## What you should do
What you return must match the listing word for word.
======== Dataset records ========
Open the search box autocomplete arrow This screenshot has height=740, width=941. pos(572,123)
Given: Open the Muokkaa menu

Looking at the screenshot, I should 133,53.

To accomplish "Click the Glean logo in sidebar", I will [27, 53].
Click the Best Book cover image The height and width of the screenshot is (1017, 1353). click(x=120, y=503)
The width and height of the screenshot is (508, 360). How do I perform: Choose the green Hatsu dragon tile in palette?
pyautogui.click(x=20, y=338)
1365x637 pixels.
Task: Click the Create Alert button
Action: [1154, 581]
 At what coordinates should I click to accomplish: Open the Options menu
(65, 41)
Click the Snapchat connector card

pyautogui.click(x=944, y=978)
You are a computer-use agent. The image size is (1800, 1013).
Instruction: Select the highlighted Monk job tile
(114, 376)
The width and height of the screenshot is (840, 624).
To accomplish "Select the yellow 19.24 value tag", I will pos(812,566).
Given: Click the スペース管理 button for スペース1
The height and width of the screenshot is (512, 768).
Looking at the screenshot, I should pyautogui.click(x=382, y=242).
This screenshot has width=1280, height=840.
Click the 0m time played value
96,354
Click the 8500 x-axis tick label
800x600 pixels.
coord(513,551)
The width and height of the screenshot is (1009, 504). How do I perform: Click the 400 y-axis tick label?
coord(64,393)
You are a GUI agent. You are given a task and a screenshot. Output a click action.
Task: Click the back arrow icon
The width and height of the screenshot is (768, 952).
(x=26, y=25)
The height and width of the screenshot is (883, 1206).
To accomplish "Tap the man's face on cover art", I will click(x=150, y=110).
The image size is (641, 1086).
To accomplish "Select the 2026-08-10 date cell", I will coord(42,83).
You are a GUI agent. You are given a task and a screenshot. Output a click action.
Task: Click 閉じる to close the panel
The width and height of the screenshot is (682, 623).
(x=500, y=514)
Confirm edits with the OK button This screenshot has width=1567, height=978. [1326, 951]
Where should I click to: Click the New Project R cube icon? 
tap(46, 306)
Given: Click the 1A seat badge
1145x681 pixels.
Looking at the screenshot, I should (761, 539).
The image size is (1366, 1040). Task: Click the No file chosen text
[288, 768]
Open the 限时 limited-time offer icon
========
## Solution to this problem
Open the search box autocomplete arrow This screenshot has height=740, width=941. pos(572,123)
Given: Open the Muokkaa menu

Looking at the screenshot, I should 133,53.

To accomplish "Click the Glean logo in sidebar", I will [27, 53].
Click the Best Book cover image The height and width of the screenshot is (1017, 1353). click(x=120, y=503)
The width and height of the screenshot is (508, 360). How do I perform: Choose the green Hatsu dragon tile in palette?
pyautogui.click(x=20, y=338)
1365x637 pixels.
Task: Click the Create Alert button
Action: [1154, 581]
 At what coordinates should I click to accomplish: Open the Options menu
(65, 41)
Click the Snapchat connector card

pyautogui.click(x=944, y=978)
You are a computer-use agent. The image size is (1800, 1013).
Instruction: Select the highlighted Monk job tile
(114, 376)
The width and height of the screenshot is (840, 624).
To accomplish "Select the yellow 19.24 value tag", I will pos(812,566).
Given: Click the スペース管理 button for スペース1
The height and width of the screenshot is (512, 768).
Looking at the screenshot, I should pyautogui.click(x=382, y=242).
This screenshot has width=1280, height=840.
Click the 0m time played value
96,354
Click the 8500 x-axis tick label
800x600 pixels.
coord(513,551)
The width and height of the screenshot is (1009, 504). How do I perform: Click the 400 y-axis tick label?
coord(64,393)
You are a GUI agent. You are given a task and a screenshot. Output a click action.
Task: Click the back arrow icon
The width and height of the screenshot is (768, 952).
(x=26, y=25)
The height and width of the screenshot is (883, 1206).
To accomplish "Tap the man's face on cover art", I will click(x=150, y=110).
The image size is (641, 1086).
To accomplish "Select the 2026-08-10 date cell", I will coord(42,83).
You are a GUI agent. You are given a task and a screenshot. Output a click action.
Task: Click 閉じる to close the panel
The width and height of the screenshot is (682, 623).
(x=500, y=514)
Confirm edits with the OK button This screenshot has width=1567, height=978. [1326, 951]
Where should I click to: Click the New Project R cube icon? 
tap(46, 306)
Given: Click the 1A seat badge
1145x681 pixels.
Looking at the screenshot, I should (761, 539).
The image size is (1366, 1040). Task: Click the No file chosen text
[288, 768]
Open the 限时 limited-time offer icon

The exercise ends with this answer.